From Actions to Words: Towards Abstractive-Textual Policy Summarization in RL
Sahar Admoni, Assaf Hallak, Yftah Ziser, Omer Ben-Porat, Ofra Amir
TL;DR
This work reframes reinforcement learning policy interpretation as abstractive textual summarization by converting spatiotemporal trajectories into structured language via a Textual Experience Buffer and synthesizing global policy narratives with large language models. The two-stage SySLLM framework uses captioners to produce language-grounded traces and a hierarchical, consensus-based abstractive module to generate faithful, scalable summaries of long-horizon policies. Through extensive experiments on MiniGrid and Crafter, expert-alignment evaluations, and a large user study, the authors demonstrate that SySLLM produces faithful, high-coverage summaries that are preferred over demonstration-based explanations and can generalize across diverse policies without task-specific fine-tuning. The results support abstractive-textual policy summarization as a practical paradigm for interpretable RL, with potential for interactive querying and cross-domain applicability. The approach meaningfully advances interpretability by delivering global, human-readable narratives that capture exploration style, goals, and decision patterns, grounded in empirical evidence from agent traces.
Abstract
Explaining reinforcement learning agents is challenging because policies emerge from complex reward structures and neural representations that are difficult for humans to interpret.
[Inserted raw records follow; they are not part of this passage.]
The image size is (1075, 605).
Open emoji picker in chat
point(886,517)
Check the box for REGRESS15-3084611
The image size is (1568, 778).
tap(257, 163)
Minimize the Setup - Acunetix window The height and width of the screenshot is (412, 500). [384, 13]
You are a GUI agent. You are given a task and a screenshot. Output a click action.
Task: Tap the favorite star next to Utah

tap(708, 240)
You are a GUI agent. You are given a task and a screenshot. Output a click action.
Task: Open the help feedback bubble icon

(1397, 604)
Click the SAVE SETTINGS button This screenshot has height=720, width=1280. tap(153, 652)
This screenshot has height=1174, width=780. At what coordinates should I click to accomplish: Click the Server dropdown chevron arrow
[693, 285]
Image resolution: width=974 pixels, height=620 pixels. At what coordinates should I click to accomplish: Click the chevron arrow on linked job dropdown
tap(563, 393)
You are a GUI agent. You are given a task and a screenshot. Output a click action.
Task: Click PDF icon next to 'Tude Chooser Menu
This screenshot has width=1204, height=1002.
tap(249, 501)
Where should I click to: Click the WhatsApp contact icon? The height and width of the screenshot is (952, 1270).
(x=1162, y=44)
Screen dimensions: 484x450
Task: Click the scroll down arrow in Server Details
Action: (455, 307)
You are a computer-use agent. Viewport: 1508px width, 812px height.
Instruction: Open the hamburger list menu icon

Existing approaches often rely on curated demonstrations that expose local behaviors but provide limited insight into an agent's global strategy, leaving users to infer intent from raw observations. We propose SySLLM (Synthesized Summary using Large Language Models), a framework that reframes policy interpretation as a language-generation problem. Instead of visual demonstrations, SySLLM converts spatiotemporal trajectories into structured text and prompts an LLM to generate coherent summaries describing the agent's goals, exploration style, and decision patterns. SySLLM scales to long-horizon, semantically rich environments without task-specific fine-tuning, leveraging LLM world knowledge and compositional reasoning to capture latent behavioral structure across policies. Expert evaluations show strong alignment with human analyses, and a large-scale user study found that 75.5% of participants preferred SySLLM summaries over state-of-the-art demonstration-based explanations. Together, these results position abstractive textual summarization as a paradigm for interpreting complex RL behavior.